I was hurt. Felt guilty about not wanting what men are said to want all the time, and apparently it’s inconceivable that sometimes I don’t.

I love tea. I love having tea with you. But sometimes I don’t feel like tea, and it’s not because of you, or the tea; I don’t love you or it any less in those moments.

It hurts, both me and you, that my ‘no’ is unacceptable.

Saturday, 20 June 2020

What I want

You asked me what I want from you, and I got confused. What do I want from you?

Apparently I have been giving mixed signals at best, and no signals at worst, since we married. As if a sense of “we’ve got her, no need to put in any effort anymore” has become the norm. 

I don’t want that. But I also cannot, in true honesty, claim that I have been completely innocent of that accussation. 

As a partner, I have been taking you for granted. As a friend. As a woman, perhaps even as the mother to our child. It was never my intention, but it happened somewhere along the way. 

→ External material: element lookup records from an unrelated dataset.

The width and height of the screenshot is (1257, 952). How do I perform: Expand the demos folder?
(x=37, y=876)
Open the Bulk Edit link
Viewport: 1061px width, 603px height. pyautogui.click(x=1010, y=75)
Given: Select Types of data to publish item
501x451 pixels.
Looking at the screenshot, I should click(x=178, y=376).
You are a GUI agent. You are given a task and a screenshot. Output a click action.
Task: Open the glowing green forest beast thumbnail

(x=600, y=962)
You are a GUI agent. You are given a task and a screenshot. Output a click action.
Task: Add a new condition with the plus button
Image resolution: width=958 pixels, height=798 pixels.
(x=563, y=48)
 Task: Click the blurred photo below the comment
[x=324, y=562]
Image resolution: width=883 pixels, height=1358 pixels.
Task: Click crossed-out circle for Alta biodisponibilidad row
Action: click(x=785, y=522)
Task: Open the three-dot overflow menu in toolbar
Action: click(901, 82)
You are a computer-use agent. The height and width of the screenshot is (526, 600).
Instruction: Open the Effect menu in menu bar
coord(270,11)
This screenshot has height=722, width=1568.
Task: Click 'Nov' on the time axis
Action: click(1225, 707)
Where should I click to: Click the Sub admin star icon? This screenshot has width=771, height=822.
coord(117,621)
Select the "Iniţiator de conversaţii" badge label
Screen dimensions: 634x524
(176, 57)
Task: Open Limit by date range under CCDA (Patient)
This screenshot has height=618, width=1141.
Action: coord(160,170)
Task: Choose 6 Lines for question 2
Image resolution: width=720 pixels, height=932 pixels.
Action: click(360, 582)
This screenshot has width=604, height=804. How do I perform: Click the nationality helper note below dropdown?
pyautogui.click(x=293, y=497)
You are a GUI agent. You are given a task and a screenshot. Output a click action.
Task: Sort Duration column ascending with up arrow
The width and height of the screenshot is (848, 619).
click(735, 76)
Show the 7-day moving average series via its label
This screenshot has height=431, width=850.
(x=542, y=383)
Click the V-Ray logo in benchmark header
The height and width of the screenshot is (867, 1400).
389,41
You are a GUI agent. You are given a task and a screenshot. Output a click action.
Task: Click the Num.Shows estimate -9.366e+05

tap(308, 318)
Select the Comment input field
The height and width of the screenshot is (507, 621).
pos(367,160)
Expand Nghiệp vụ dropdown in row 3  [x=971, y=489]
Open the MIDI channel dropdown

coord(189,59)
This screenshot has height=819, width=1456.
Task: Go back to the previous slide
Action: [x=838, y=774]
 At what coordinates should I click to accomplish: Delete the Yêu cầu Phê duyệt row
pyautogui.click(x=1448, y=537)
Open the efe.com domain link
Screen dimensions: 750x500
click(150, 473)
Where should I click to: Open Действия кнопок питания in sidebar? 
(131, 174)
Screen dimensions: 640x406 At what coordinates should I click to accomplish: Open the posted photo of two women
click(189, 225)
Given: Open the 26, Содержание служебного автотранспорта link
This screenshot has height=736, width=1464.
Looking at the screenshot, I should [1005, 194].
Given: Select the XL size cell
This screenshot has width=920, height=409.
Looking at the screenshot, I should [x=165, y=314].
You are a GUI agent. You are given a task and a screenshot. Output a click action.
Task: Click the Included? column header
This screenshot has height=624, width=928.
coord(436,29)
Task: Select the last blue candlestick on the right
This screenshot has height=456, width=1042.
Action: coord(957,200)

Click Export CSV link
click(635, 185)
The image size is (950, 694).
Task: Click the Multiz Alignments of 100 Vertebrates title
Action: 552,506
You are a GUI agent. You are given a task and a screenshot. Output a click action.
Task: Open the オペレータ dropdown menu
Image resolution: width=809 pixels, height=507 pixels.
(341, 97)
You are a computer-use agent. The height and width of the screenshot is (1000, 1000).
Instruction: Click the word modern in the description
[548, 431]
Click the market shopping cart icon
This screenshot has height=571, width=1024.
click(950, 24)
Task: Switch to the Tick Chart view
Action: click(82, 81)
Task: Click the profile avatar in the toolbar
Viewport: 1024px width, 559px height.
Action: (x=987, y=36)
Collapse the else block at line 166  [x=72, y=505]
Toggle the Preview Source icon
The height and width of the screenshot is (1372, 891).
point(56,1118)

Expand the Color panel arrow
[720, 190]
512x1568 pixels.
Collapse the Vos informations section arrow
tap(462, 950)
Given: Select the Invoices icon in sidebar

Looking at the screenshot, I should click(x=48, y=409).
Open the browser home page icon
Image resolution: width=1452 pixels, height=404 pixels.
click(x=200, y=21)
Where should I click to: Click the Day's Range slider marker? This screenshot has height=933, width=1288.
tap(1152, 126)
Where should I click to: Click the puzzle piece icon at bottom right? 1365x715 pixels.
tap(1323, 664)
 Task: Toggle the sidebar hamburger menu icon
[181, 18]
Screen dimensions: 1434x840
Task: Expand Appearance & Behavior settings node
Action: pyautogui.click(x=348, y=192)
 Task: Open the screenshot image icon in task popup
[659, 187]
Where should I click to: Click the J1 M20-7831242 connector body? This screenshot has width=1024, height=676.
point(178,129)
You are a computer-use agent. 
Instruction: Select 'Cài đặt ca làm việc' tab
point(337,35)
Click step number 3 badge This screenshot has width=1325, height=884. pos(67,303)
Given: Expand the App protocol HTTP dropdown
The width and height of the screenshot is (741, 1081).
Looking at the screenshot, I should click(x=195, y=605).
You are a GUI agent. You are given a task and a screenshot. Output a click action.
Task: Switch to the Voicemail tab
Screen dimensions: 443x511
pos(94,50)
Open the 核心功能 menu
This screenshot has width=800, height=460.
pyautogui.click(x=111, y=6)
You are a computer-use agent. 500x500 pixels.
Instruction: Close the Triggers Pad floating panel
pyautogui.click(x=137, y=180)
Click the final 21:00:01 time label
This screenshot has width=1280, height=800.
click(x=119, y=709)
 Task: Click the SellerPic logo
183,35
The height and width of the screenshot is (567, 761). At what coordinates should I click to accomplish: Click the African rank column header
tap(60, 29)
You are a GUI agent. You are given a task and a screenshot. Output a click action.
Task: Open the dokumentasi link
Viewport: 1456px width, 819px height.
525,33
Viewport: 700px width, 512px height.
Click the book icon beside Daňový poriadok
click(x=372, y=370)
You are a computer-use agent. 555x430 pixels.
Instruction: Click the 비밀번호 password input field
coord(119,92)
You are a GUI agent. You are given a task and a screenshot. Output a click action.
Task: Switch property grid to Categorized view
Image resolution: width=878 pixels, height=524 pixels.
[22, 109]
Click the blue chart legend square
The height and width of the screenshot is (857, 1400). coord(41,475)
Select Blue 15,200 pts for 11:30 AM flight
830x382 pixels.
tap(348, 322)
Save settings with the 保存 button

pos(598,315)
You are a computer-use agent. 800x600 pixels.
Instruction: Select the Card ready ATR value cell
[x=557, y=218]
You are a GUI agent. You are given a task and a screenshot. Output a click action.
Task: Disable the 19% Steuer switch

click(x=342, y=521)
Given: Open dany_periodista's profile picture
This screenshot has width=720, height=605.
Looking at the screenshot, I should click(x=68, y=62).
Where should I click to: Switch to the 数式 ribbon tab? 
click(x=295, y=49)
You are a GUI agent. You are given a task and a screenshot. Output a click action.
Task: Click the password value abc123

So what do I want from you?

It is difficult for me to feel what I feel, and what I want; I know that now. And such a big question deserves honest answers, so I will begin my search within here, on these virtual pages. 

I want, no, I need you to be ruthfully honest with me about my flaws and the things I need to improve. Especially when it hurts, because that means it is true and without you I would never have known or be confronted by that flaw or personal failure. 

I need to share laughs with you. Yes, it is a defense mechanism that at times prevents me from facing issues, but it is also my coping, our bond, and sometimes the only bright spot amongst the troubles. 

I want you to be proud of me. Of the husband I am, your lover, your friend. Proud of what I do to help you in ways both large and small, of what I do for others, of what I do for me. This is a selfish want, I will readily admit, and a lot of this is me needing to be proud of myself, but there are times when I feel that I disappointed you for reasons I cannot fathom, and it is the worst feeling I have had. I want to make you proud, I want to see the sparkle in your eyes when you look upon me. 

Which, I guess, is once again about me and what I need to do. Work for your love and affection. 

Once again I have turned myself around and not answered your question. Let me try again. 

I want you to kiss me back when we wake up and when we go to sleep.

I want you to feel pleasure from our intimacy, building up from experiences we both gain and from listening to each other. 

I want to share your joy and your pain. Your pleasure, your hurt, your sorrows, so that your pain lessens and your joy expands. 

I want to go out and do things together; hobbies, going to restaurants, visit museums, spend time both as a family and as a couple. 

You and me. Getting back to us, not just as parents or accidental roommates, but taking time for each other and bringing joy and light. 

And I realize that there is much to do on my part. 

I want to do this. I need to. For the sake of you, of me, and of us. 

Monday, 15 June 2020

Hearing you


Turn back the time 
To the days when 
Our love was new
Do you remember?



Six years.

That is how long I have not posted on this blog; the place where I once promised to lay bare my soul so that a certain bird could read it, feel it, feed on it, and be inspired by it.

I starved her, and a rift grew between us that I now hope to bridge. Regrets or apologies are logical but unhelpful; the main thing is to return to this blog and restart with the input.

So here I am, and here you are, dear reader. Know that this is mainly for the attention of one person, but hopefully others find something of value within these writings.

To my wife, the solar bird; mother to our little white raven.

This is me, returning to our roots. Re-igniting the flames of our connection, hopefully granting you inspiration, insight, mayhap some lost passion.